SRP: Beaucoup de shapers regrettent le manque de temps pour profiter pleinement de belles sessions. Fais tu parti de ces derniers ou arrives tu à concilier passion de la glisse pure et travail ?
Je n'ai presque pas surfé cette dernière année mais c'est nouveaux pour moi, en fait j'ai décidé de me lancer dans l'immobilier et ça prend tout mon temps, plus le shape et tout , c'est pas facile a gérer mais c'est le coup a donner pour un meilleur futur et faire assez thune pour redéménager en France Je ne suis pas trop stressé, j'ai beaucoup surfé dans ma vie et il y'a quelques fois ou on ne peut pas tout faire en même temps. L'année prochaine devrait être meilleur au niveau surf, j'ai acheté une petite maison à la plage que je rénove en ce moment, je veux y passé 3 jours par semaine et surfer my ass off!!
SRP: Dans une interview datant il est vrai de quelques années, tu semblais avoir trouvé une certaine tranquillité, voir une réelle plénitude dans la province de Québec...
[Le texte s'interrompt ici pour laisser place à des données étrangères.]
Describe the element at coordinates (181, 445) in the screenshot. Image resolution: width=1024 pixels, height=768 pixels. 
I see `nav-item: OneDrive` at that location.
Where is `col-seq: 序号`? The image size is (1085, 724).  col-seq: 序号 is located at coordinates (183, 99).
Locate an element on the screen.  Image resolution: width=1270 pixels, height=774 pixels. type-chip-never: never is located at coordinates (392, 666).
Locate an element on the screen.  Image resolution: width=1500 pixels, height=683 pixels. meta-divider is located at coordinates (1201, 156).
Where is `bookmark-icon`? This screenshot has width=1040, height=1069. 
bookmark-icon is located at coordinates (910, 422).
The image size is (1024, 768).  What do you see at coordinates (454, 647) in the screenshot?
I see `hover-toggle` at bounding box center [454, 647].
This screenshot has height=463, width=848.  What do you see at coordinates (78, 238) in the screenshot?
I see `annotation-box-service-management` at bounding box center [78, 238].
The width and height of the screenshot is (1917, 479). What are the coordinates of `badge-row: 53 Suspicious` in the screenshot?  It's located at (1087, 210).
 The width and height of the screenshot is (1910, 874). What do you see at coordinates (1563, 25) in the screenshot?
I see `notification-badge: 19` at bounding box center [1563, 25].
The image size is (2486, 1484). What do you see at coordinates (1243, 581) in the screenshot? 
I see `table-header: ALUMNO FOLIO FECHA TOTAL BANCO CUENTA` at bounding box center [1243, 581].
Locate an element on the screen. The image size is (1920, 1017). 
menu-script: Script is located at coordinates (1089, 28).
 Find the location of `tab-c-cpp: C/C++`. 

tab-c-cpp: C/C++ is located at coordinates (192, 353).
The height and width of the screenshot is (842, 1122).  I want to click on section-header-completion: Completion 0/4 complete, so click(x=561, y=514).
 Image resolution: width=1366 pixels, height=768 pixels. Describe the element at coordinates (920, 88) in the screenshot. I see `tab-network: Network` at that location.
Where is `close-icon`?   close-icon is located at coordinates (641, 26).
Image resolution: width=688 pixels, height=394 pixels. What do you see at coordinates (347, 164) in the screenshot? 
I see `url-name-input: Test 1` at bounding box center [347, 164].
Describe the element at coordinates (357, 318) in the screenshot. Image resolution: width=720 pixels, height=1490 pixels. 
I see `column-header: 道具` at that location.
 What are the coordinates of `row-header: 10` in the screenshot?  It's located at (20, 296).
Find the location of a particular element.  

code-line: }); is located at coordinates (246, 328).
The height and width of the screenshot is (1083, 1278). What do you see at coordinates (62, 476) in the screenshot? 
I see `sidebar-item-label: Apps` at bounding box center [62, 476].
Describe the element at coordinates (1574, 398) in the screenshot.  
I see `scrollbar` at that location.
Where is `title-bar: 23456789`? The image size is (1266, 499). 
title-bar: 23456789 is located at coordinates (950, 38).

Québec est ma maison, j'adore le Québec, la culture, les nanas (les plus belle femmes au monde), la bouffe et surtout ma famille. J'y vais une fois à chaque année. Le temps des sucres en mars est géniale, le sirop d'érable et tout... hummm! Je ne pourrais pas vivre au Québec parce-qu'il ny a pas de vrai bon surf... Surf de rivière cest pas mon truc. Vivre a 5000 km de ma famille est une épreuve donc je fait face à chaque jours, ma sœur a 2 gamins que j'adore et les voir une fois par an n'est pas la chose la plus facile mais je suis accroc à la plage et je ne peux rien n'y faire.. Le rêve de cette vague parfaite est plus fort que moi. Ils disent (ma famille) que je suis égoïste. C'est bien vrai... comme tout surfer.
SPR: Je te laisse le mot de la fin et te remercie vivement pour ta disponibilité et te souhaite un bon séjour en France et plus particulièrement au sein de l'atelier UWL mais pour cela je suis vraiment pas inquiet !
J'ai très hâte de revenir dans mon pays ancestrale et merci de m'avoir donne cette opportunité. Shaper avec la famille Cardinal est définitivement une chance en or... « Le cordon bleu des surfboards... »
Louis ROBERT sera présent dans les ateliers d'UWL du 16 au 26 Septembre 2011.